The GPS tests as de facto language policy

Across all year groups, the GPS tests were found to be working as a powerful de facto language policy with a strong washback effect, which was warping and distorting students’ memories and experiences of grammar, as well as influencing teacher pedagogies. The tests were seen as an ‘endpoint’ for Y6 students, and ‘lived on’ in the minds of Y7 students, being reported to dominate the primary classroom and play a significant role in shaping the lives, memories and experiences of students. Again, this is in contrast to the ways that our teachers spoke and felt about the tests and the kinds of experience that they were attempting to construct for their students. The GPS tests would seem to promote knowing about grammar simply for testing purposes, rather than a genuine sense of curious, critical knowledge about language.

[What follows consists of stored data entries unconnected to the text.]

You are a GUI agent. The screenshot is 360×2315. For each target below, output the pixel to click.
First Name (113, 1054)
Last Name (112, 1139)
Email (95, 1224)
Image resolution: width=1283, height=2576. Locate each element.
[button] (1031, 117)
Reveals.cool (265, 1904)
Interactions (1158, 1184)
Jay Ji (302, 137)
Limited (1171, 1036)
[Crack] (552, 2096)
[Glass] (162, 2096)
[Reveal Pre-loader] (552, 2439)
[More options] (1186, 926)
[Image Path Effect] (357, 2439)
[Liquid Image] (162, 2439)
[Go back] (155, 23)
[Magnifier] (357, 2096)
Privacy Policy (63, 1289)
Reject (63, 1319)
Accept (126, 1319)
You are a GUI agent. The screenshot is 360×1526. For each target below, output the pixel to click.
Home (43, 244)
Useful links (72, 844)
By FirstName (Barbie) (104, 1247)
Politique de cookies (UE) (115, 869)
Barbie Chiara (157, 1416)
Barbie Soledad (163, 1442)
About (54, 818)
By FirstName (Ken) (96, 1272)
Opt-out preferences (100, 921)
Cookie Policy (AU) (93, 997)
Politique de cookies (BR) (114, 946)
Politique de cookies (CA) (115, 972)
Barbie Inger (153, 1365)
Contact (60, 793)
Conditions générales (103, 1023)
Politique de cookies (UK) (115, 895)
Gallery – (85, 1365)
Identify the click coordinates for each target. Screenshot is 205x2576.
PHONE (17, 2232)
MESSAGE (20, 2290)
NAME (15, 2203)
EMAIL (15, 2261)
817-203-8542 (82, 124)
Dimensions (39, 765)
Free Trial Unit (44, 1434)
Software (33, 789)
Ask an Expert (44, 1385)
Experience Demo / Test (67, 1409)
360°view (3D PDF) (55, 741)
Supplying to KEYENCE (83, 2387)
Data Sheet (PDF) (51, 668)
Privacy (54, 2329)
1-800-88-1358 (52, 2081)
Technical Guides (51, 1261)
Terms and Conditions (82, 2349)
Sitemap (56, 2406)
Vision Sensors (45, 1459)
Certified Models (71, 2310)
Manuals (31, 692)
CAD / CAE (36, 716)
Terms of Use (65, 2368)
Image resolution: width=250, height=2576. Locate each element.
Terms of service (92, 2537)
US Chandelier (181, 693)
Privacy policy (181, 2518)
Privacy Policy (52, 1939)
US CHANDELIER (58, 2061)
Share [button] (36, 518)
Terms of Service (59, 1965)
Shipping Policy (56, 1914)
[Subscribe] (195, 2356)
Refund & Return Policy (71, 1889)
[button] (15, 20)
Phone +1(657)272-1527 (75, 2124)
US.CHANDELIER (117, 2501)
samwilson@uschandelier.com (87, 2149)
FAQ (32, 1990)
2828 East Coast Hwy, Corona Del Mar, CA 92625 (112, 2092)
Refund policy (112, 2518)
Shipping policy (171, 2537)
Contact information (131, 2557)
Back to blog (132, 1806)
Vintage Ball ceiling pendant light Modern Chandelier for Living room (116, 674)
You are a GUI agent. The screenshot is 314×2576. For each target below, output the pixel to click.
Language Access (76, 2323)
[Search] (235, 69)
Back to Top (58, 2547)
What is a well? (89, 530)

Implications and future research

Our research has been critical of a government grammar and assessment policy, which has the potential to warp and distort the lived experiences of students in relation to grammar. Even in classrooms which are reported by teachers to be spaces where contextualised grammar is enacted, the GPS tests remain as a powerful policy mechanism. Classroom observations of grammar teaching and ‘policy in action’ would certainly be a useful avenue for future work, in threading together these attitudes and tensions in relation to grammar. We argue that this work has implications for policy makers in reconceptualising what is meant by ‘grammar’ within policy, further questioning the validity of the GPS tests, and making the case for an expanded, critical view of grammar which reflects how language is used in everyday life.

Dissemination of findings

We were due to present this work at the UKLA 2020 conference, but due to Covid-19, this has been postponed until 2021. We hope to be able to attend when the details are announced. We have written this work up as a journal article for Literacy, which is currently under review (submitted October 29).

Budget report

Our original budget was £1650. Our total spend was £553. Our under-spend is a result of shifting travel plans to online meetings (due to Covid-19). Funds were also not required for teacher cover, as 3 of the participating schools did not require this.